PAGE TEXT:
— Start —
Update app.py

app.py

@@ -13,11 +13,32 @@ import seaborn as sns
 import matplotlib.pyplot as plt
 import numpy as np
 from tqdm import tqdm
+import os
+import logging
+
+# Set up logging
+logging.basicConfig(
+    level=logging.INFO,
+    format='%(asctime)s - %(levelname)s - %(message)s',
+    handlers=[
+        logging.FileHandler('model_training.log'),
+        logging.StreamHandler()
+    ]
+)
+
+# Create output directory for results
+os.makedirs('output', exist_ok=True)
 
 # Load dataset and filter out null/none values
+logging.info("Loading and filtering dataset...")
 dataset = load_dataset('thefcraft/civitai-stable-diffusion-337k', split='train[:10000]')
 dataset = dataset.filter(lambda example: example['Model'] is not None and example['Model'].strip() != '')
 
+if len(dataset) == 0:
+    raise ValueError("Dataset is empty after filtering!")
+
+logging.info(f"Dataset size after filtering: {len(dataset)}")
+
 # Preprocess text data
 tokenizer = BertTokenizer.from_pretrained('bert-base-uncased')
— End —
EXERCISE REQUIREMENTS:
In the app.py change above, what file does the new logging setup write its log to?

RECORDED DATA:
— Start —
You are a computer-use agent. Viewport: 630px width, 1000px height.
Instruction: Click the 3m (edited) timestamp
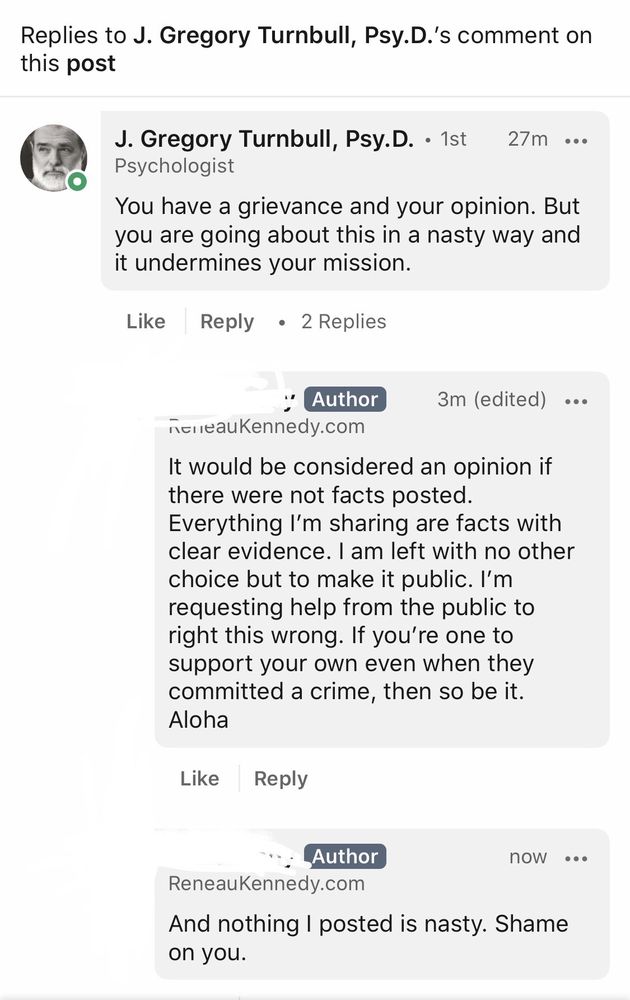(x=491, y=399)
— End —
FINISHED TASK:
model_training.log